▶ [Given exercise 1]
In the Tennyson article, in which city did Luke and Tess Pretty busk as children?

▶ [Selection]
Life is Beautiful With Tennyson: The Siblings Redefining Electronic Music

Tennyson

Luke and Tess Pretty have come a long way since busking in Edmonton, Canada, at the ages of seven and nine, respectively. Life Is Beautiful in Las Vegas is one of the many festivals they’ve played, and Luke—the older of the siblings—has only recently turned 21, but that hasn’t kept the duo from performing their music in Sin City.

After walking down winding hallways to the end of a corridor, I’m signaled to turn left where I’m met by a shy smile and welcoming hello from Luke. He is tall and slender, working away at last minute adjustments to lights for the show. Tess walks in shortly after and greets me with a robust hello, sporting a grin that lights up her eyes. These two could make anyone feel welcome. Our conversation was fluid and authentic, making for an interesting view into the hearts and minds of two young, upcoming and artistically revolutionary artists.

▶ [Given exercise 2]
Reproduce the rows from their first line through the line holding "click(31, 346)", inclusive, including the requests, and reduce every coordinate in the answers by 22. Leave the pictures out of your reproduction.

▶ [Data to use]
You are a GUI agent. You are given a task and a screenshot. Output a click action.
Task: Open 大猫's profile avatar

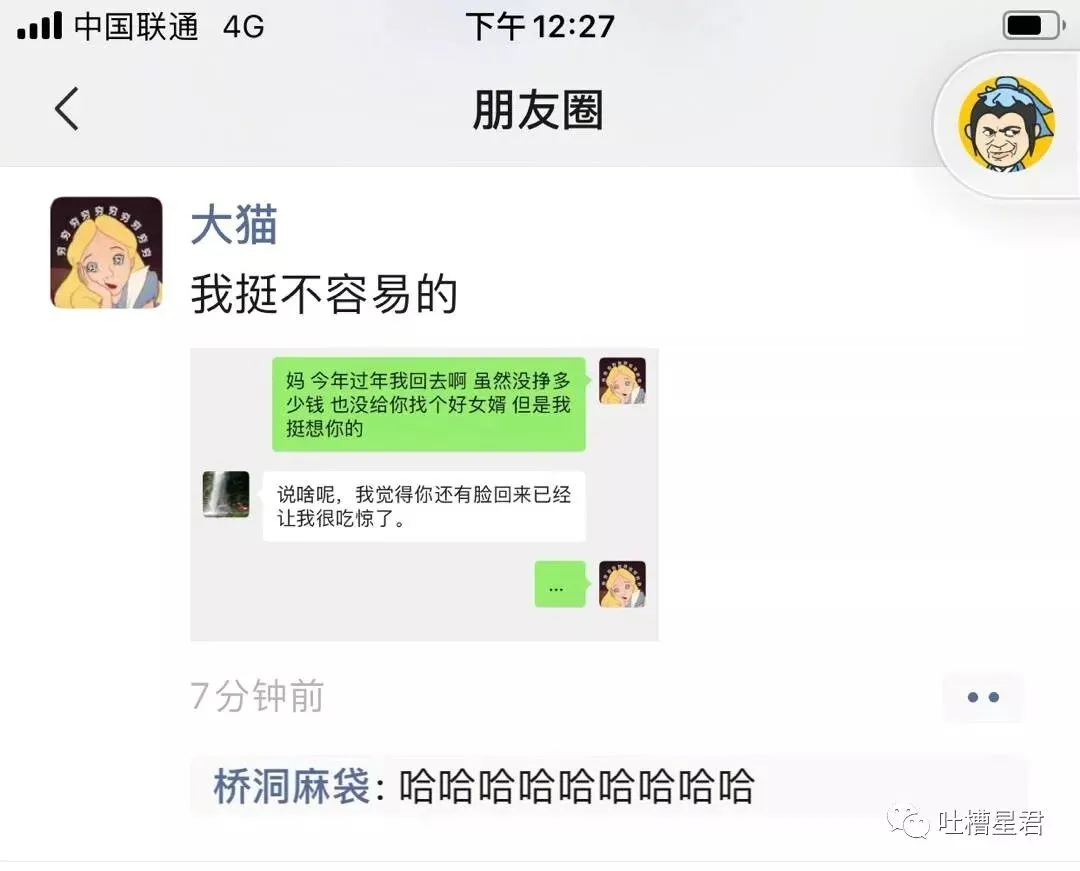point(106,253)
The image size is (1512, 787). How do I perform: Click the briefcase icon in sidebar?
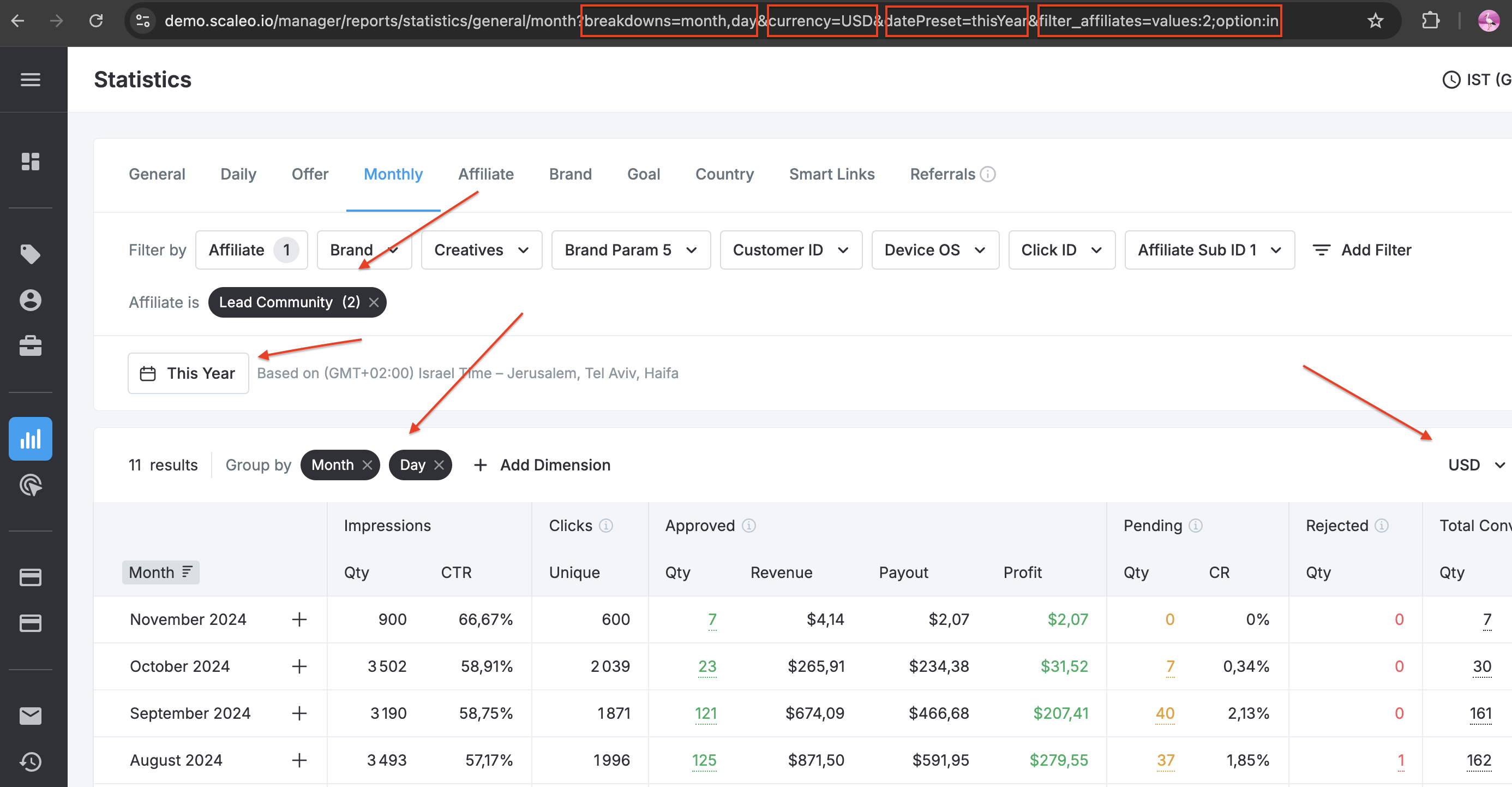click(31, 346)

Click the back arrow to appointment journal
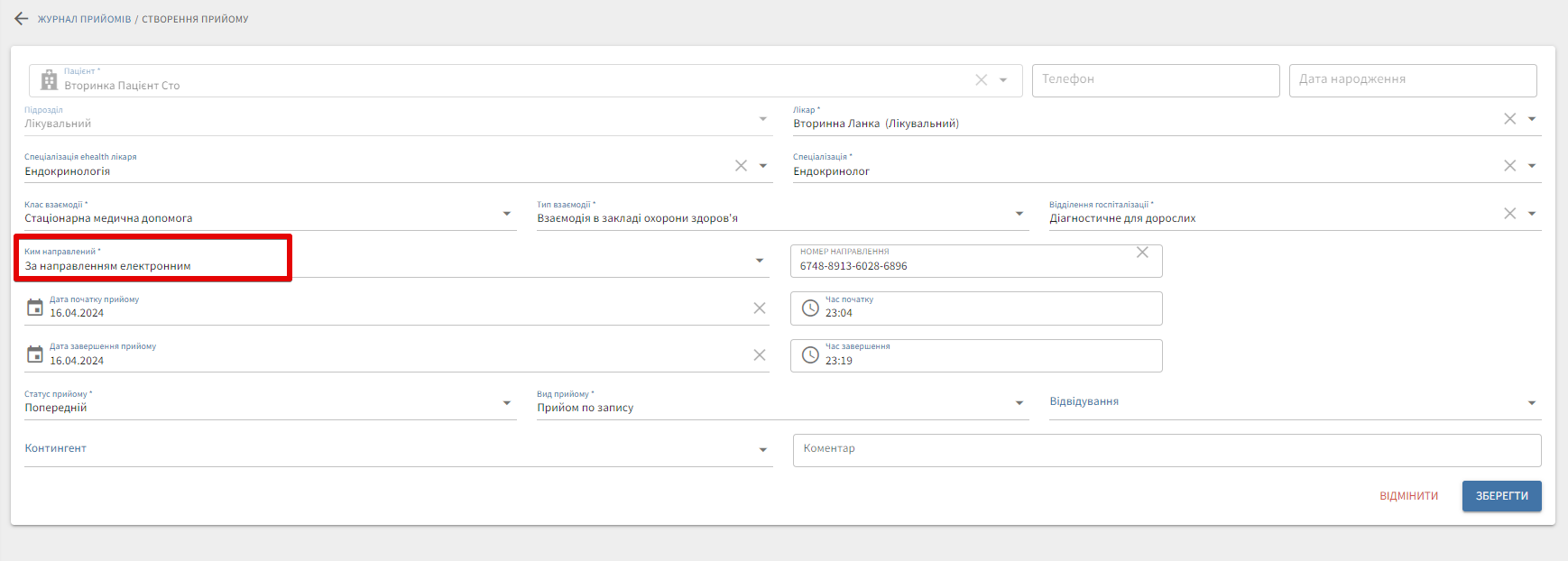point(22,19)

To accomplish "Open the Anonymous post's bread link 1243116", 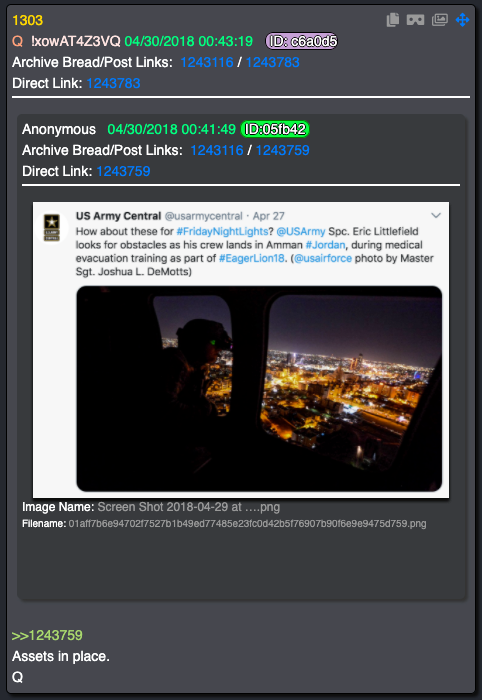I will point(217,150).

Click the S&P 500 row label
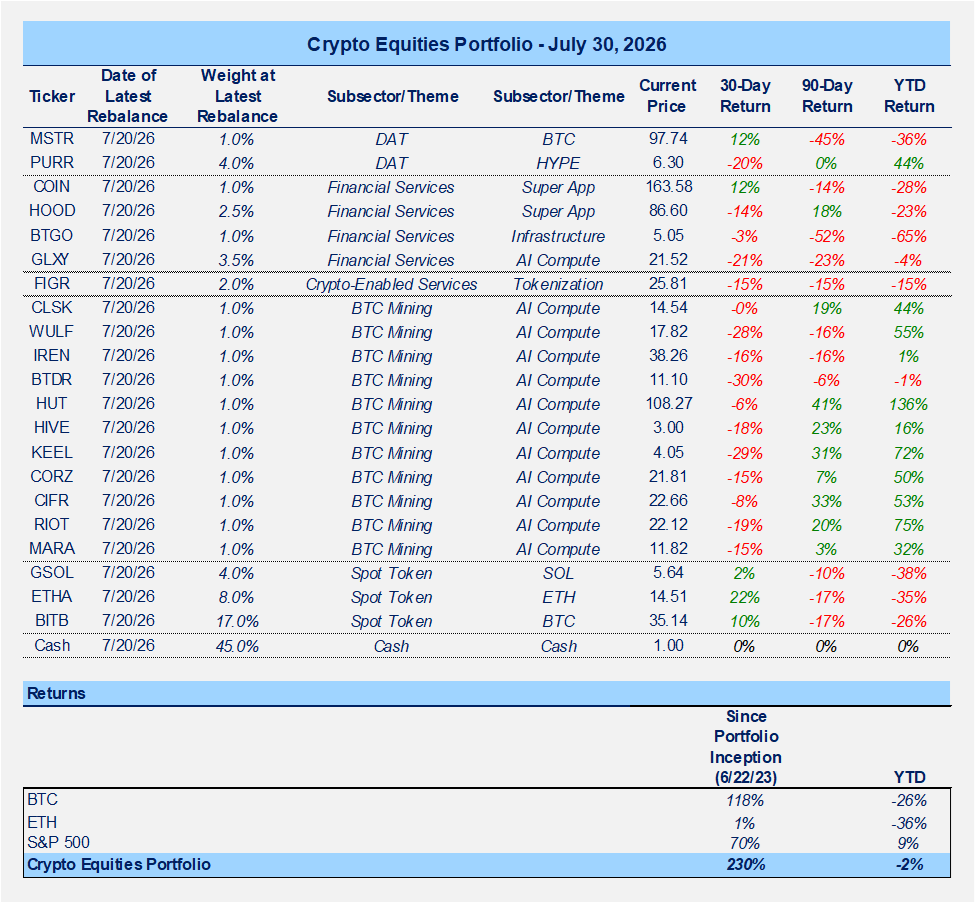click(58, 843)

▶ [Worked solution 1]
Edmonton, Canada.

▶ [Worked solution 2]
You are a GUI agent. You are given a task and a screenshot. Output a click action.
Task: Open 大猫's profile avatar

point(84,231)
The image size is (1512, 787). How do I perform: Click the briefcase icon in sidebar?
click(9, 324)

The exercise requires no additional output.